When it comes to listening to music, the Klipsch RSB-14 proved less convincing. Granted, it can’t offer the same level of performance as a comprehensive hi-system and the listening experience is far from disagreeable, since there is an enjoyable energy overall and the sound is never aggressive. However, it lacks breadth and depth, and the surround mode, while it widens the foreground of the soundstage, doesn’t fill the space nearly as much as the PowerGate connected to our pair of floorstanders. When weighing the musicality of one against the other, the soundbar clearly falls short, notably for its less subtle and nuanced approach to audio restitution.
Of the three Klipsch Stream products we tested, this is by far the most impressive. In addition to being compact and rather elegant with its glossy black finish, it meets today’s demands in terms of connectivity and boasts an undeniable musicality. It is also easy to use, whether via remote control, the standard control interface on its front panel, or the app for dematerialized playback and multiroom functionality.
This amplifier is rated at 50 Watts of power over each channel in hi-fi conditions (100 W peak power)–a claim which we were able to verify on a daily basis. This power supply, with our high-sensitivity JMLab floorstanding speakers, is impressive indeed. To such a point that we were able to boost the volume to surprising levels without the least bit of distortion.

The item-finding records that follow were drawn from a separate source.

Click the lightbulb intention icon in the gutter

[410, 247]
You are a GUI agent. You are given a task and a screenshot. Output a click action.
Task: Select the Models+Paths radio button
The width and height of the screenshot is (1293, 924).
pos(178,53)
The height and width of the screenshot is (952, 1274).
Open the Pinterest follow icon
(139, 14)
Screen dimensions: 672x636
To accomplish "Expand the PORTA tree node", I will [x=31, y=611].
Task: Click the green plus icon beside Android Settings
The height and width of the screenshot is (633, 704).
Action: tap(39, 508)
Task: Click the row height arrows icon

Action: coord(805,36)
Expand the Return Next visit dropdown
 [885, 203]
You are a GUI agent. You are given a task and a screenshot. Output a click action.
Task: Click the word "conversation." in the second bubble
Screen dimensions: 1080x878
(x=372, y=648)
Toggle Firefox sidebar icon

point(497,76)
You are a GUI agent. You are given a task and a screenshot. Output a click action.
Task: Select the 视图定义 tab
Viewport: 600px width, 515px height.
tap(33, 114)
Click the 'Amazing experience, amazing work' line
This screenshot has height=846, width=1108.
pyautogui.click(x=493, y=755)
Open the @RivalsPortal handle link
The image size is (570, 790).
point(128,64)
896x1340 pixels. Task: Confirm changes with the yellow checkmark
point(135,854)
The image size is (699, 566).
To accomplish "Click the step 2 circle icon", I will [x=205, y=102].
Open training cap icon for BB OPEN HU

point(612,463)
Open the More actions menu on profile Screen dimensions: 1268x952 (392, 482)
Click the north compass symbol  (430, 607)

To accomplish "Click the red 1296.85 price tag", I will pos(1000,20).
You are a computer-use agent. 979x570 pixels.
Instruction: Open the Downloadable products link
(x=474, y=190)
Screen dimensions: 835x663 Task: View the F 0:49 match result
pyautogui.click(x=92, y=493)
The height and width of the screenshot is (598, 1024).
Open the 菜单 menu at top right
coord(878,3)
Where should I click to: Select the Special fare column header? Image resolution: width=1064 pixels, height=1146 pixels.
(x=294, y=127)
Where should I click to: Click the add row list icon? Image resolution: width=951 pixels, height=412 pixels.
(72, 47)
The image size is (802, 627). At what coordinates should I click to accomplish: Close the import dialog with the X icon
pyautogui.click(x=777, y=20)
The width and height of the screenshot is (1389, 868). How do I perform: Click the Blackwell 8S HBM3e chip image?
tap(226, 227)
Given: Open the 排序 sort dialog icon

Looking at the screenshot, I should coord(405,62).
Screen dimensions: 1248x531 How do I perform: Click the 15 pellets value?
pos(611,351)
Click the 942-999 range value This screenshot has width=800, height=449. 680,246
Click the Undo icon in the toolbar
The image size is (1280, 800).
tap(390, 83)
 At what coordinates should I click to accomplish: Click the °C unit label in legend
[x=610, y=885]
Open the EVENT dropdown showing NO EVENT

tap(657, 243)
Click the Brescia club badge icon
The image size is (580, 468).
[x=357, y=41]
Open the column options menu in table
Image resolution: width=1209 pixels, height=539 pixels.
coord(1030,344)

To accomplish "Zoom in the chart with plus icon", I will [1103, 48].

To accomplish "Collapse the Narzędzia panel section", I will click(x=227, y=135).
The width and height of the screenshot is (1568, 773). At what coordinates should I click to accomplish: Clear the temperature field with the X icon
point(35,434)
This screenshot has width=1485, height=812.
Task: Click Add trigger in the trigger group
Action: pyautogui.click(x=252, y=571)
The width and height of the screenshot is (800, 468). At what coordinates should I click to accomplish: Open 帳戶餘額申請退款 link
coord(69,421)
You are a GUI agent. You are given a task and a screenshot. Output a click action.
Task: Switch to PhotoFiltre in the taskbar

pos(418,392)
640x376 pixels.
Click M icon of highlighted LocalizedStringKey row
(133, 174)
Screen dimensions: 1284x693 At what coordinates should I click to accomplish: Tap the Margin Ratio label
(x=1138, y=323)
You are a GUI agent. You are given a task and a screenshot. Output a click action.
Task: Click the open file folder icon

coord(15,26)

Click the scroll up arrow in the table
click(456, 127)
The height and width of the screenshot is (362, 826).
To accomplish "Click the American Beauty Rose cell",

The first minutes we spent listening to the Klipsch PowerGate with our floorstanders left us not quite fully convinced, as we found it a bit showy, even exuberant when compared to our “honorable” Onkyo 5.1 amplifier.
As the hours and days passed, however, we were able to fully appreciate the qualities of this integrated amplifier, which proved to offer much more musicality than our TX-SR606! The listening experience is dynamic, with plenty of energy in the lows, and the amplifier provides enough energy to really push speakers’ 6.5” drivers. The result is powerful and spot on, without latency and with substantial yet nuanced lows. Boasting a balanced sound and well-articulated registers, the amplifier also displays a knack for subtlety when it comes to acoustic music. In terms of timing, there a sense of swing and each note benefits from a crisp attack. Sound placement is not overlooked, and the soundstage is particularly wide and deep. The music has room to expand.
What we liked
- The successful integration of the different audio playback functions for connected listening via the dedicated app and the Windows version of the DTS Play-Fi app allowing the user to stream music from a PC.
- The dynamic and lively listening experience offered by each of these three products, with an enjoyable overall balance and lows which are always well integrated, as much for the Klipsch RW-1 speaker, as for the Klipsch RSB-14 soundbar or the Klipsch PowerGate amplifier.
- The convincing breadth of the soundstage proposed by the Klipsch RSB-14 soundbar in Surround mode.
- The generous, balanced and skillfully arranged listening experience proposed by the Klipsch PowerGate amplifier, in addition to its power rating.
What we would have liked
- For a full version of the DTS Play-Fi app for Windows to be included!
- A bit more subtlety on the part of the Klipsch RW-1 compact speaker.
- Compatibility with DTS for the Klipsch RSB-14 soundbar.